Sumitomo Pharma America has received the fast track designation from the US Food and Drug Administration (FDA) for DSP-5336 to treat certain patients with acute myeloid leukaemia (AML).

The FDA granted the designation to treat patients with relapsed or refractory AML characterised by a KMT2A rearrangement. This condition is also known as mixed lineage leukaemia rearrangement (MLLr) or nucleophosmin mutation (NPM1m).

DSP-5336 is an experimental small molecule inhibitor targeting the interaction between the menin and mixed-lineage leukemia (MLL) proteins.

In June 2022, the FDA awarded the orphan drug designation to DSP-5336 for the treatment of AML.

The asset is currently being assessed in the Phase 1/2 trial. The updated data from the dose-escalation and dose-optimisation phase of the study was presented at the 2024 European Hematology Association (EHA) Hybrid Congress.

As per the last gathered data, objective response was observed in 57% of patients, which included responses in patients with both Nucleophosmin 1 (NPM1) mutation and KMT2A (MLL) rearrangement.

Additionally, 24% of these patients achieved either complete remission (CR) or CR with partial haematologic recovery (CRh).

As of now, DSP-5336 continues to be well-tolerated, with no observed dose-limiting toxicity (DLT) and no significant cardiac signals.

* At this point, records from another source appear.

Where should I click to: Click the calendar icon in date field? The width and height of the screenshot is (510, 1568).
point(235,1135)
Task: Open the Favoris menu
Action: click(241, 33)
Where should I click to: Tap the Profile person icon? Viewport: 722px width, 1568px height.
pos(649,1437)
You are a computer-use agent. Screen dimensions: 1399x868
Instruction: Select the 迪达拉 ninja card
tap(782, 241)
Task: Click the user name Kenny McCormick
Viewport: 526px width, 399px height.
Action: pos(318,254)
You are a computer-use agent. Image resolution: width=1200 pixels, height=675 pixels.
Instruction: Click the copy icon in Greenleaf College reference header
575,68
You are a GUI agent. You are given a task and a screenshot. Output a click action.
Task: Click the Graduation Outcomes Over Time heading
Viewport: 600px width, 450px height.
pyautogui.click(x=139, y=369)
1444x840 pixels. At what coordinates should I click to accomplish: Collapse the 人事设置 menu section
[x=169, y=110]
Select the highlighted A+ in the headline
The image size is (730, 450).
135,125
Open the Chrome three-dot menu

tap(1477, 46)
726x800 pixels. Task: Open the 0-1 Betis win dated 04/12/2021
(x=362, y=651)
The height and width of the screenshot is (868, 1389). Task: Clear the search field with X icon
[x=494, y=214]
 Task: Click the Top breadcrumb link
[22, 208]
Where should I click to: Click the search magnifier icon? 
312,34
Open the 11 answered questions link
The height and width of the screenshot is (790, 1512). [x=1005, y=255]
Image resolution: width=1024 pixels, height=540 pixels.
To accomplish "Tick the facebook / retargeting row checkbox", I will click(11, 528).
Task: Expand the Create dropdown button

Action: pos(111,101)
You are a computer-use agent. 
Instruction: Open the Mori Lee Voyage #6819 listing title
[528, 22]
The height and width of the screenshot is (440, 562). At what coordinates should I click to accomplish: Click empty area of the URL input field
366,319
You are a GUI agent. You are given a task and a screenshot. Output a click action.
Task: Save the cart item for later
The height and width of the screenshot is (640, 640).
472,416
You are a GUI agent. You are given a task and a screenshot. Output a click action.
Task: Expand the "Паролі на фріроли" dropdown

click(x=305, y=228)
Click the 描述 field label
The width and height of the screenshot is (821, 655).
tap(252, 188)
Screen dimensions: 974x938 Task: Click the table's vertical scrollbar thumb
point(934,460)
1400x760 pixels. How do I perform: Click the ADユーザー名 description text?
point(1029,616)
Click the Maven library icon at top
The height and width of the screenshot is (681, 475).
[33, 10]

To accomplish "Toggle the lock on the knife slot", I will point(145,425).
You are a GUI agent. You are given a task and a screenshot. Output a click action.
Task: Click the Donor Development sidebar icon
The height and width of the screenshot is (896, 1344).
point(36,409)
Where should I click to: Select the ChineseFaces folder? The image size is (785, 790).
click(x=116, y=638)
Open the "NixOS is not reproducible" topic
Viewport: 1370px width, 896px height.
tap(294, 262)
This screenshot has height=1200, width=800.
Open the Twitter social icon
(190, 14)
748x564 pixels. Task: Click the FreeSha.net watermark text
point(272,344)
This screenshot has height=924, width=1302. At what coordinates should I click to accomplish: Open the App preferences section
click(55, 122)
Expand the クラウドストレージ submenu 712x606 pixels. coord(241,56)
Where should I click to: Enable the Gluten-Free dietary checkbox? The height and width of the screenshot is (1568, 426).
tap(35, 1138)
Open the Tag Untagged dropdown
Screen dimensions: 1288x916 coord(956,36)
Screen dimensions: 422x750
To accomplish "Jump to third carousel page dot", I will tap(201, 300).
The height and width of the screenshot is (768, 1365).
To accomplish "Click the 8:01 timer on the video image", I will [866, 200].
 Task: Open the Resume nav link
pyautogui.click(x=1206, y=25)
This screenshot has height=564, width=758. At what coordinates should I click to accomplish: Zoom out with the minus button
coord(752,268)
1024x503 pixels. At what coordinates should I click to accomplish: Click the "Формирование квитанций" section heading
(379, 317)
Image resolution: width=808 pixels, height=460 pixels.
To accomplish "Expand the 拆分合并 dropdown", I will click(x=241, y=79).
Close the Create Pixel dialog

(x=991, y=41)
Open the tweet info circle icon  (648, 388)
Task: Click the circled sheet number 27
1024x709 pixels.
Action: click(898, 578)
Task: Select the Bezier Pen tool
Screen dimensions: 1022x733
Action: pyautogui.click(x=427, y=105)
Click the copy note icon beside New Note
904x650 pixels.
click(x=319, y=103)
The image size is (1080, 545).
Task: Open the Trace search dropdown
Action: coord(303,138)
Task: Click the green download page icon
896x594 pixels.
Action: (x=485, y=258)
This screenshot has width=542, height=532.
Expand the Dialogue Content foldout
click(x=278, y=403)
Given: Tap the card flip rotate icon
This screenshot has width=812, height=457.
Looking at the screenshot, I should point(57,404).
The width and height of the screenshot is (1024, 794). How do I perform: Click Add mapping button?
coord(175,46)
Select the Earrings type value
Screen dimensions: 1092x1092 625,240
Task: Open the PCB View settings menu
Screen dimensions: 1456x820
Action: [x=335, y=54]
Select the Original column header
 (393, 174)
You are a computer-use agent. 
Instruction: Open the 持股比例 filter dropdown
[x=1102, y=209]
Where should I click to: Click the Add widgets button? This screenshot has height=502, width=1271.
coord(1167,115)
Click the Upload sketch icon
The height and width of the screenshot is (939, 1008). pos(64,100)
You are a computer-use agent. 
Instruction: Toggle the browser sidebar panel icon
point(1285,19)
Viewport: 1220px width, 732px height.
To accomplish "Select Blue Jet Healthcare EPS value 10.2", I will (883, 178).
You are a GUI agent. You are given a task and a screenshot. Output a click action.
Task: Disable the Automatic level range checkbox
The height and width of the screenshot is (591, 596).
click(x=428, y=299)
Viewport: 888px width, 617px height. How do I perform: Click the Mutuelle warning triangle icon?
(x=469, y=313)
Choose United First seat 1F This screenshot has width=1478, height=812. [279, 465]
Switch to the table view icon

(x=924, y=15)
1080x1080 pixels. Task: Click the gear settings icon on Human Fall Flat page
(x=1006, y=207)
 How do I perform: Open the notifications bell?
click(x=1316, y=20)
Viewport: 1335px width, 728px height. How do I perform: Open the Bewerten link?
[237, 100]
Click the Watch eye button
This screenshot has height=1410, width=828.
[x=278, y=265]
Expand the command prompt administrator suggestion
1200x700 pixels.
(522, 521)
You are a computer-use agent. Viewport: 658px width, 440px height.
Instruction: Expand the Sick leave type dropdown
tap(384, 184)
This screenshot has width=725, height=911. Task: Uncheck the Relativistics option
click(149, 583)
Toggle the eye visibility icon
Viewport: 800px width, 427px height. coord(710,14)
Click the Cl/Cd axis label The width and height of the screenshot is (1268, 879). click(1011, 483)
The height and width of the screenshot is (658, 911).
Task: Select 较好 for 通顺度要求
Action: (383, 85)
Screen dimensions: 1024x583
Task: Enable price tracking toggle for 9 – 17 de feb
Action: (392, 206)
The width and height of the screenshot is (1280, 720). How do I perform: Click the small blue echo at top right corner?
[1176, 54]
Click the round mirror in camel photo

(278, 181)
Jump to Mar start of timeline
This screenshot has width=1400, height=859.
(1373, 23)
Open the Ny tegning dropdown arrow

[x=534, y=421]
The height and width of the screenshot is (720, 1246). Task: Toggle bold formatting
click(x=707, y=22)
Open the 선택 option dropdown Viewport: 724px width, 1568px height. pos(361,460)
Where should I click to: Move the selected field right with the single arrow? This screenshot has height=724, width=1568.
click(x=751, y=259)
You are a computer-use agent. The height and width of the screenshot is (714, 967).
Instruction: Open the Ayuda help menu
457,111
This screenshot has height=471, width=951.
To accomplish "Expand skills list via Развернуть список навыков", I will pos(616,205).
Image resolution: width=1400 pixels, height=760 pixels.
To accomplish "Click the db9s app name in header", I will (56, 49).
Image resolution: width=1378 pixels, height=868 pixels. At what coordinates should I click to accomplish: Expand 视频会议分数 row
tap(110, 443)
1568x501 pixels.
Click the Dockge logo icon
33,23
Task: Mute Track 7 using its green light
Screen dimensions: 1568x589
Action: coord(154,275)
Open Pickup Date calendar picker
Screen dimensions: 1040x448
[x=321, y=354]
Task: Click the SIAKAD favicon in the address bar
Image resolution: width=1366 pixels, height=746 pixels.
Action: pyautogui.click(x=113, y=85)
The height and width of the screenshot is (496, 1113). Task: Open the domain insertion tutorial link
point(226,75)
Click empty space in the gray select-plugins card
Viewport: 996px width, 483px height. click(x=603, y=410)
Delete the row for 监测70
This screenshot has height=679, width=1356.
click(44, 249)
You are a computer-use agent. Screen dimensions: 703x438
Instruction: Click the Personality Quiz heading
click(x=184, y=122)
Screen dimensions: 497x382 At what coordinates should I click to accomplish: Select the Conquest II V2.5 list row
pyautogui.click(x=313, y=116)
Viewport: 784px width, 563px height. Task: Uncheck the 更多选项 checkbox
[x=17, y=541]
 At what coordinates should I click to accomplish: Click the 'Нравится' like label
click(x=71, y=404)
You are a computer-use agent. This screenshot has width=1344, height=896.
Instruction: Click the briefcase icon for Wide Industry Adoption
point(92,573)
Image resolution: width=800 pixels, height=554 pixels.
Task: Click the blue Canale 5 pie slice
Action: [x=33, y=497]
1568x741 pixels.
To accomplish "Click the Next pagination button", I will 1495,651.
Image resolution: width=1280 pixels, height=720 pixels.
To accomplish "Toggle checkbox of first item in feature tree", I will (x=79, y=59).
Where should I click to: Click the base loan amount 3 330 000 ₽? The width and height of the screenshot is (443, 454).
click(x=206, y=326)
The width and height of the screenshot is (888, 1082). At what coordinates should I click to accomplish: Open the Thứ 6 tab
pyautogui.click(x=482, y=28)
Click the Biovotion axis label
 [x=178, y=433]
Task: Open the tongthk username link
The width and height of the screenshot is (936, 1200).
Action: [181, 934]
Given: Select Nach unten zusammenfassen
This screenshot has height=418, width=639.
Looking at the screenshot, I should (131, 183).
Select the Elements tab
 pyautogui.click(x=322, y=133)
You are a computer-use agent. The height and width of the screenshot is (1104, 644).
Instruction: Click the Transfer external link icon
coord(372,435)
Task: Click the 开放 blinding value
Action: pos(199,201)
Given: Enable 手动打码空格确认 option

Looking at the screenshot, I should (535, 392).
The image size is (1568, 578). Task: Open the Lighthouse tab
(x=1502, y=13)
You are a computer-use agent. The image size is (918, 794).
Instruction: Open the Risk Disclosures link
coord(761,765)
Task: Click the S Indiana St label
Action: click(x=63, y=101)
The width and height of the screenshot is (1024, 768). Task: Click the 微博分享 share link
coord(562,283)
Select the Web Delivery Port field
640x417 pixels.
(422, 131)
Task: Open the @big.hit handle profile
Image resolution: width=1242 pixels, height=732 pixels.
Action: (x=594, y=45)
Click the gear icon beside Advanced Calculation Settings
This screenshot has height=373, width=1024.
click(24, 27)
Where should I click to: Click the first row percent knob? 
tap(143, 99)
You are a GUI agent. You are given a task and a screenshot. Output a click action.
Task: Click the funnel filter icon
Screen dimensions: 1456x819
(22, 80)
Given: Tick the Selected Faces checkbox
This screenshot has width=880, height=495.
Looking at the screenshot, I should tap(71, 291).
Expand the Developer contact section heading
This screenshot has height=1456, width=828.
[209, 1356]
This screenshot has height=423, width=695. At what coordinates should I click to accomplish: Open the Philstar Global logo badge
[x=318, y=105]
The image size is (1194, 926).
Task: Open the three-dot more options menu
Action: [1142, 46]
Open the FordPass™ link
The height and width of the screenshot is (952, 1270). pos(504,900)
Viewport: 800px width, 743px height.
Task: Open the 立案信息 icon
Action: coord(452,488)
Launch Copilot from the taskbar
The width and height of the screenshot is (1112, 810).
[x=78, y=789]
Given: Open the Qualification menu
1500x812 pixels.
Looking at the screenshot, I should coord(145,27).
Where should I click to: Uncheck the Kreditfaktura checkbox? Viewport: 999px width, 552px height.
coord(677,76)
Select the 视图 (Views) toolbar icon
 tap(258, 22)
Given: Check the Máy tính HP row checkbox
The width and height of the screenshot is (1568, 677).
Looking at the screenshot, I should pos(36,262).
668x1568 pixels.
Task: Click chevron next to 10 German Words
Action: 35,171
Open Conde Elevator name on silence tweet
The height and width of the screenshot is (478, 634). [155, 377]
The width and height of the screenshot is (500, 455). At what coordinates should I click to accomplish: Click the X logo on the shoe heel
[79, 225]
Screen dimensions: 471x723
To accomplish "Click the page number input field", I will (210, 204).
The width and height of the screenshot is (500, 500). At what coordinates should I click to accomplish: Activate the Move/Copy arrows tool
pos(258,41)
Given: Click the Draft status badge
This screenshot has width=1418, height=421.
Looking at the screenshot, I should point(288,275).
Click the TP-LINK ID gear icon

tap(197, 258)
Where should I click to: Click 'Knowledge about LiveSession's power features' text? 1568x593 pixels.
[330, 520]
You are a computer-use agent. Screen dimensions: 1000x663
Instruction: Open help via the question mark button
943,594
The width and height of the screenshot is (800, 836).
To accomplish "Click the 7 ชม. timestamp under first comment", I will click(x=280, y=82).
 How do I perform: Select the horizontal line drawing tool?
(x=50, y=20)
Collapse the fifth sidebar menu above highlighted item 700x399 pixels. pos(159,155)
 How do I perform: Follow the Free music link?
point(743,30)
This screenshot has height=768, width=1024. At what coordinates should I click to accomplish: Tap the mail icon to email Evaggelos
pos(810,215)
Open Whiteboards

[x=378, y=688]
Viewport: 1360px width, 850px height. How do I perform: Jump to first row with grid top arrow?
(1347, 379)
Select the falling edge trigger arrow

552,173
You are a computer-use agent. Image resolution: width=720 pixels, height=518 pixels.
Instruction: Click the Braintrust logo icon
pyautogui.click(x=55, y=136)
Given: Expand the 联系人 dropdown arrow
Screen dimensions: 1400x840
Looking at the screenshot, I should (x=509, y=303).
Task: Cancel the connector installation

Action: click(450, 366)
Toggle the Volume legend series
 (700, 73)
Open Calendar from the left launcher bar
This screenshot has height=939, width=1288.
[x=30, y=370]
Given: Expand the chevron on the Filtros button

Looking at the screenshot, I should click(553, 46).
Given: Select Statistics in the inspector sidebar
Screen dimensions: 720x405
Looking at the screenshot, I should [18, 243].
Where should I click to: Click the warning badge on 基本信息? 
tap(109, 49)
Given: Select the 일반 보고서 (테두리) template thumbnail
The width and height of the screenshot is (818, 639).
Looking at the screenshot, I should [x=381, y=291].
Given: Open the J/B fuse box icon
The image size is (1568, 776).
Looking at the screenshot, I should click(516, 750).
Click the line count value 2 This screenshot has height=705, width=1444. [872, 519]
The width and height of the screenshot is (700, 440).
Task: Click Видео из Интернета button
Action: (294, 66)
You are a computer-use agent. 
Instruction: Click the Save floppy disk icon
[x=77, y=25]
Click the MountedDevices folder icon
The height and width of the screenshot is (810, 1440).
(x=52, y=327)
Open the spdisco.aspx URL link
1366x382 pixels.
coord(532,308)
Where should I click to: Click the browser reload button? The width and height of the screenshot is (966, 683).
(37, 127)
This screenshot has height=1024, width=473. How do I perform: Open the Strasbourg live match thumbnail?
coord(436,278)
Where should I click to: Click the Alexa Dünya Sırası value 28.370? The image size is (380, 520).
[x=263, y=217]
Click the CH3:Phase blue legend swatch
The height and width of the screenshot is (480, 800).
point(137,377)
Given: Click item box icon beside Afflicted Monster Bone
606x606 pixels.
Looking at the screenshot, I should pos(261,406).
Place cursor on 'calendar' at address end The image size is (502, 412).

There have been no treatment-related discontinuations or deaths reported.

In preclinical studies, DSP-5336 had demonstrated selective inhibition of growth in human acute leukaemia cell lines.

The experimental agent has been shown to decrease the expression of leukaemia-associated genes such as HOXA9 and MEIS1.

These findings highlight DSP-5336’s potential to target specific molecular pathways involved in leukaemia pathogenesis and differentiation.

Sumitomo Pharma America president and CEO Tsutomu Nakagawa said: “For patients and families facing a diagnosis of relapsed or refractory acute myeloid leukaemia, significant unmet medical needs remain – and we share in their urgency to identify and advance new treatment pathways.

“We are encouraged by FDA’s decision and look forward to working closely with the agency as we continue our clinical development of DSP-5336.”

Sumitomo Pharma America is a US subsidiary of Japan-based Sumitomo Pharma.

In May 2024, the FDA accepted Sumitomo Pharma America’s supplemental new drug application (sNDA) for vibegron (Gemtesa).

Vibegron is a beta-3 adrenergic receptor (β3) agonist for the treatment of men with overactive bladder (OAB) symptoms.